* _Source data_:
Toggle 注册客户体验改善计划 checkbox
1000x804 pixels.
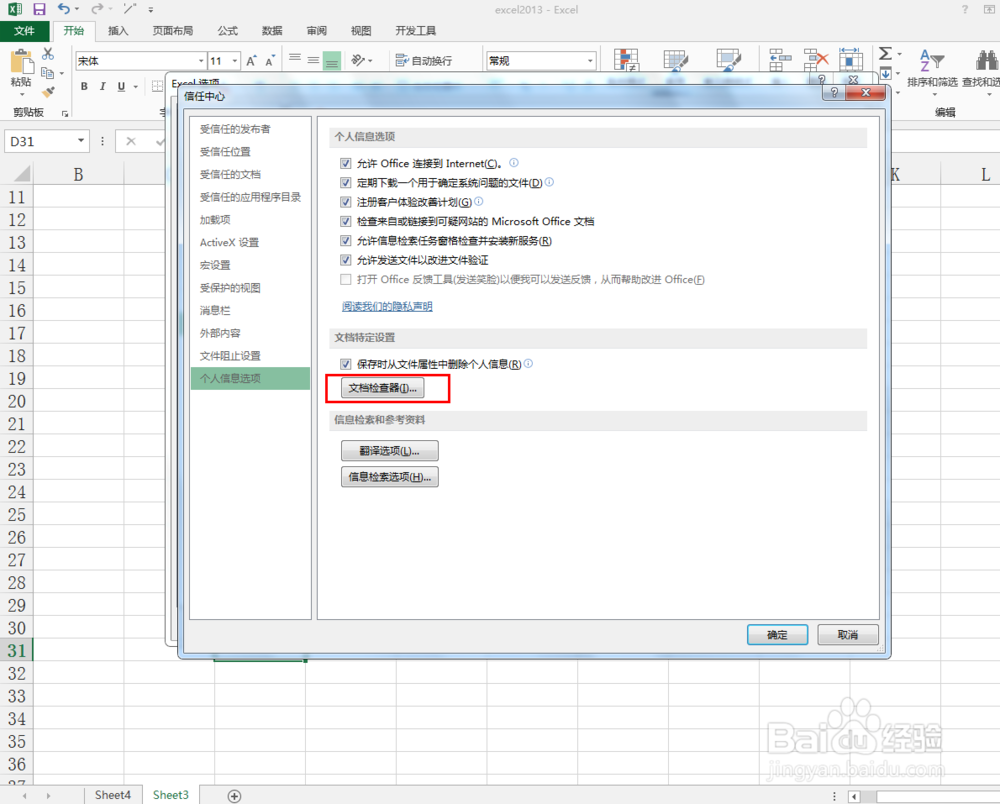tap(345, 201)
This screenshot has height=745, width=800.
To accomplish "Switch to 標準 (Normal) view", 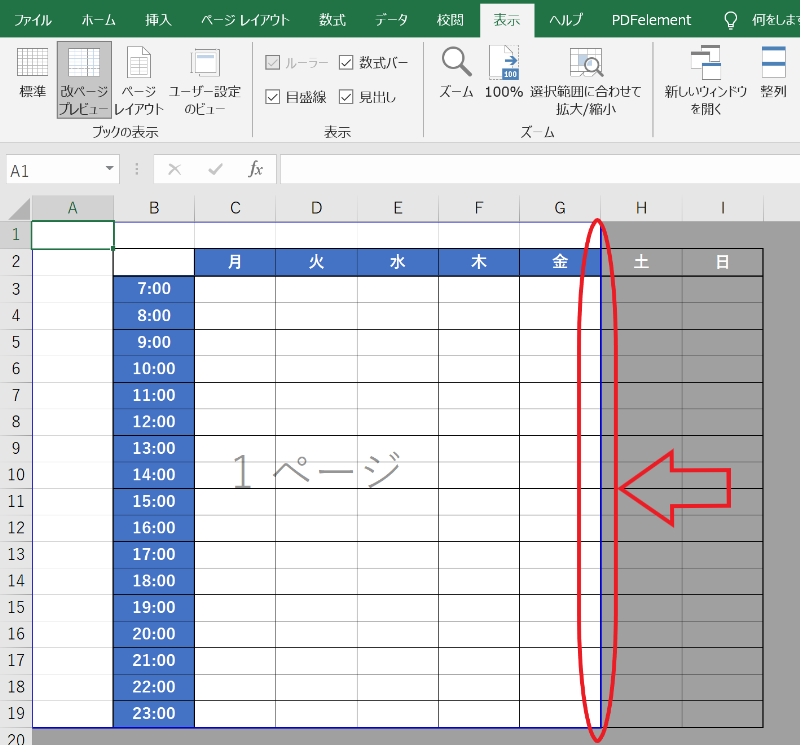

* _Exercise directions_:
The lines from the one containing "This screenshot has height=745, width=800." to the last line of the records, both included: print exactly those and nothing else, leaving out any pictures.

* _Written response_:
This screenshot has height=745, width=800.
To accomplish "Switch to 標準 (Normal) view", 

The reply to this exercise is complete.